Brontekst.
Ruim tien jaar geleden verordonneerde de koning, dat zijn onderdanen zich alleen nog in dezelfde kleding mochten hullen.
De mannen in een gho, een soort Schotse rok, die tot de knieën reikt en de vrouwen in een kira, een uiterst kleurrijk lang gewaad tot aan de voeten. Dit gebeurde om de nationale saamhorigheid te
vergroten en de culturele tradities in ere te houden dan wel te herstellen. Het Dzongka, de taal van de overheersende etnische groep de Drukpa’s , werd de nationale taal en het Boeddhisme werd uitgeroepen tot staatsgodsdienst.
De mensen in Thimpu kleden zich inderdaad uniform. Want als ze dat niet doen, kunnen ze hoge boetes krijgen of zelfs voor een week te werk worden gesteld in een kamp.
Waarom doet men dat?

Opdrachten.
(A) Welke taal werd volgens de tekst over de kledingvoorschriften de nationale taal?
(B) Typ uit de tekst over de kledingvoorschriften letterlijk over, te beginnen bij "Ruim tien jaar" en eindigend bij "in een kamp.".

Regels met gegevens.
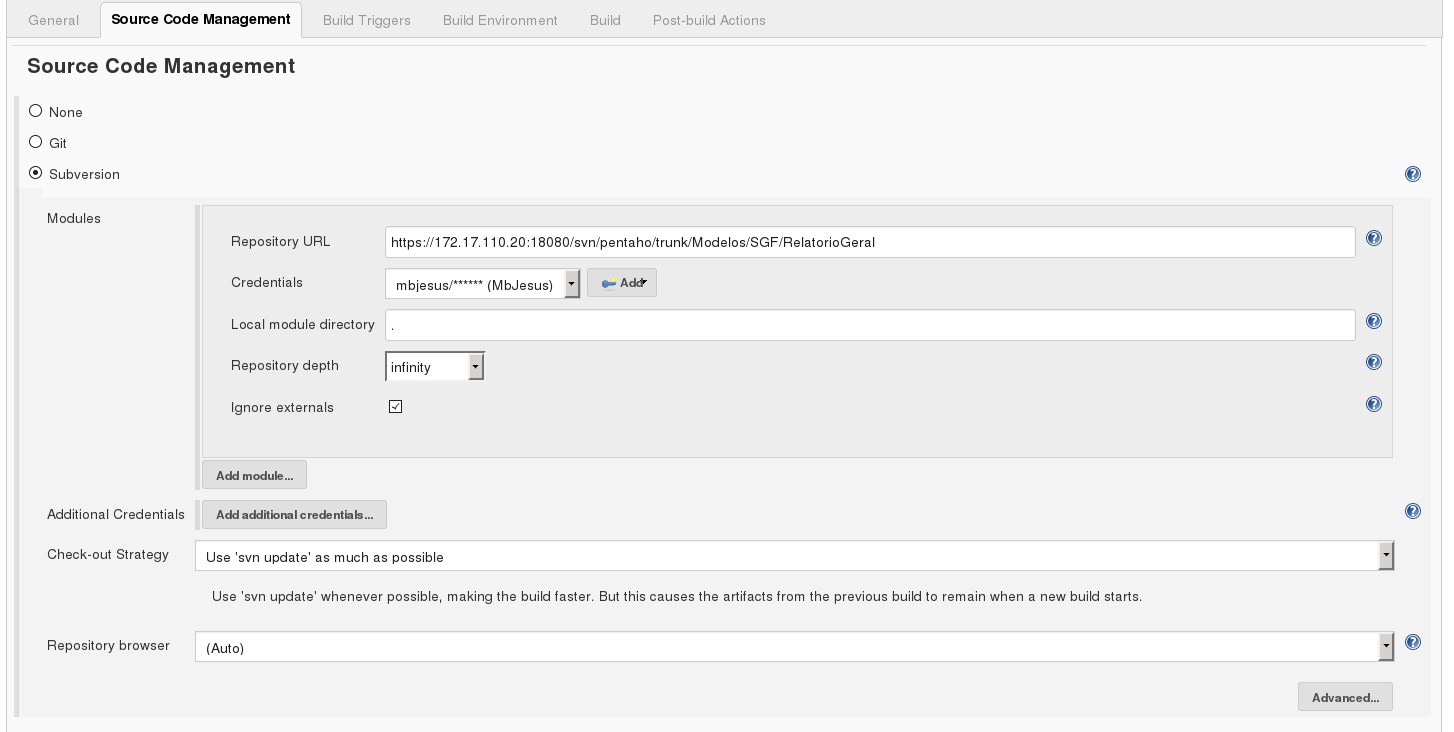1454x732 pixels.
Task: Show help for Local module directory
Action: click(1373, 322)
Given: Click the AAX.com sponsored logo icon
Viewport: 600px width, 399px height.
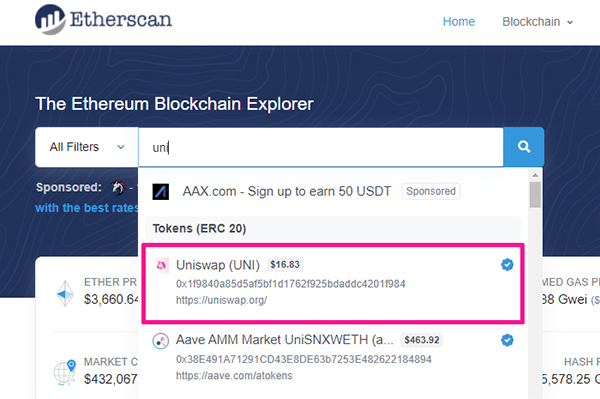Looking at the screenshot, I should point(161,192).
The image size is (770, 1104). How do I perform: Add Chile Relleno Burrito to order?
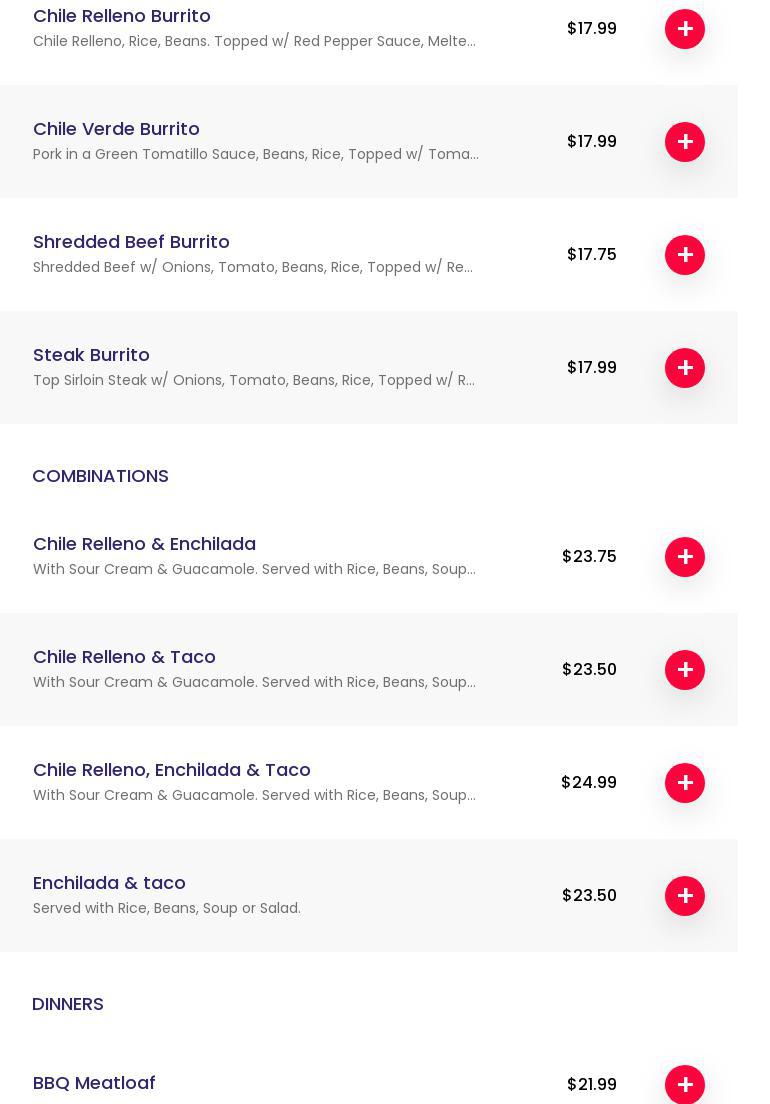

Antwoorden per opdracht.
(A) Het Dzongka, de taal van de overheersende etnische groep de Drukpa's.

(B)
Ruim tien jaar geleden verordonneerde de koning, dat zijn onderdanen zich alleen nog in dezelfde kleding mochten hullen.
De mannen in een gho, een soort Schotse rok, die tot de knieën reikt en de vrouwen in een kira, een uiterst kleurrijk lang gewaad tot aan de voeten. Dit gebeurde om de nationale saamhorigheid te
vergroten en de culturele tradities in ere te houden dan wel te herstellen. Het Dzongka, de taal van de overheersende etnische groep de Drukpa’s , werd de nationale taal en het Boeddhisme werd uitgeroepen tot staatsgodsdienst.
De mensen in Thimpu kleden zich inderdaad uniform. Want als ze dat niet doen, kunnen ze hoge boetes krijgen of zelfs voor een week te werk worden gesteld in een kamp.